Thank you T2- your words mean a lot to me. I have followed the latter part of your sitch and the way you have gone about everything is something to aspire to.

So I sent H a text yesterday about some financial documents. I'm going to post the texts because I think the dialogue is interesting to see. I think he has definitely hit a point of insight ( he realizes a lot of what he has done and the impact),
But I don't think he's fully realized not is he doing the work on himself that is necessary no matter what relationship he's in in the future.

Me: Do you get back tonight or tomorrow?
I'm still waiting to hear from lawyer in FL but need some other documention from you when you get a chance.

H: What can I get doc wise?

Me: Something showing how much you got from your portion of leftover company money and who/what the amount I have to payback is owed to.

H: so you want to formalize all of that ?  I was going to have them remove the spreadsheet almost completely on the next revision once we had the numbers for the house refinance and foreclosure info

Me: Ok you hadn't told me that. I'm open to discussing it all with you but I want to be sure that it's all truthful and accurate. Let's try to talk this weekend if that's good with you.

#### MATERIAL:
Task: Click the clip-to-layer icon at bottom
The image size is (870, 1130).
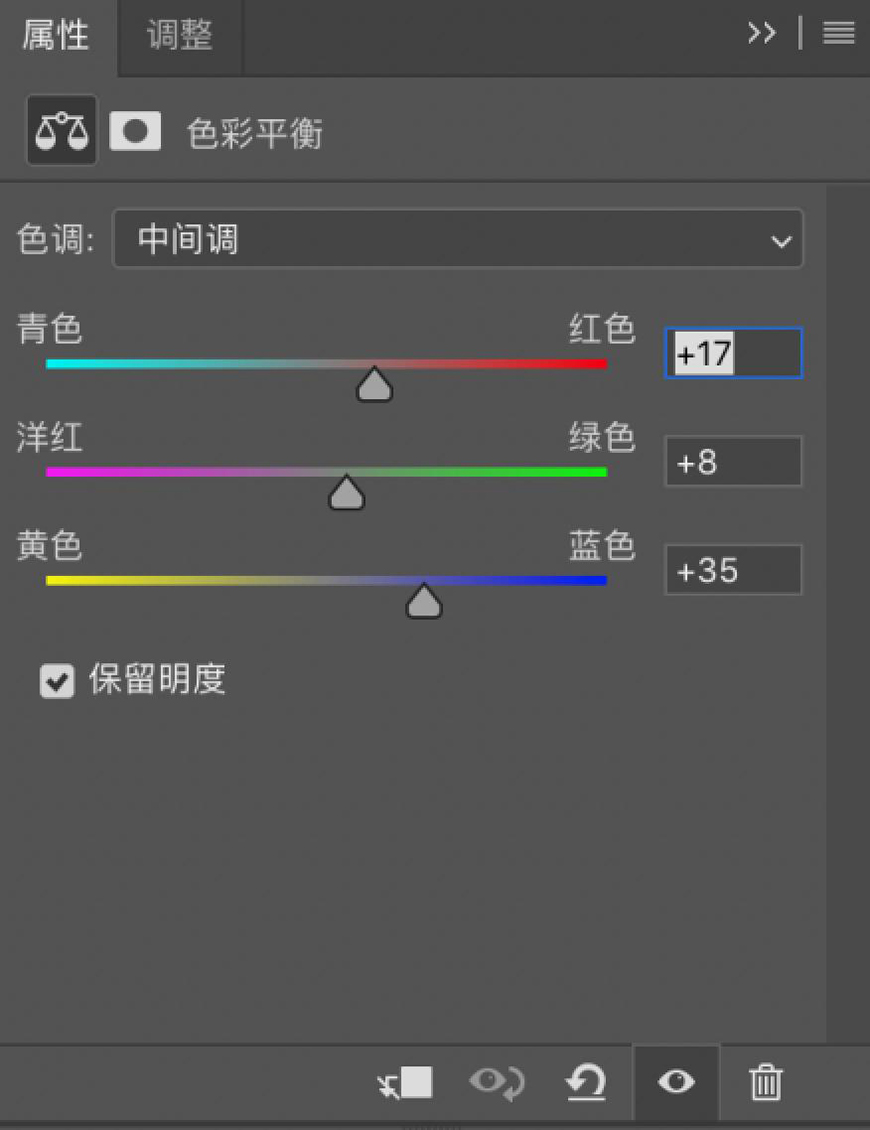Action: tap(404, 1083)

#### BRIEF 1:
Decide whether each statement agrees with the post about the financial documents: (a) the writer sent H a text yesterday about some financial documents; (b) H planned to leave the spreadsheet unchanged on the next revision; (c) the writer had already heard back from the lawyer in FL. For each, answer yes or no and quote the words of the post that settle it.
#### BRIEF 2:
Pick up the post about the financial documents after its final message and continue it.

#### WRITTEN RESPONSE 1:
(a) Yes: "So I sent H a text yesterday about some financial documents."
(b) No: "I was going to have them remove the spreadsheet almost completely on the next revision"
(c) No: "I'm still waiting to hear from lawyer in FL"

#### WRITTEN RESPONSE 2:
H: yeah we haven’t talked much about it recently was just waiting for info and then making it much easier and removing all the simple crap and focusing only on the bigger stuff that matters to both of us (as much as possible).  so what did the appraisal come back at? also did I do something to lose your trust?

Me: Appraisal hasn't happened yet. End of this week or early next week.
It's not something specific but the data on the house in FL was just thrown out there without much evaluation and it could realistically be much better or worse than the snippet of info that's available right now. Then in thinking about our conversations on the payback of company money sometimes it seemed urgent ( ie it's to IRS as well as former partner) and sometimes not ( it can wait until 2017 to be paid).
I had no idea you were living off the money from your company and had I known I might have asked for some help with school and nanny expenses all these months. Would have helped me save up more for IRS. You kept it hush hush.
I just feel like I'm in the dark about what everything really is and since you've kept all your finances separate for the last year and a half I don't have any idea about anything.
Mine are an open book- my personal account has been used only as a holding cell for bonuses etc and transferred to the other accounts to pay stuff.
I'm just feeling very unsure.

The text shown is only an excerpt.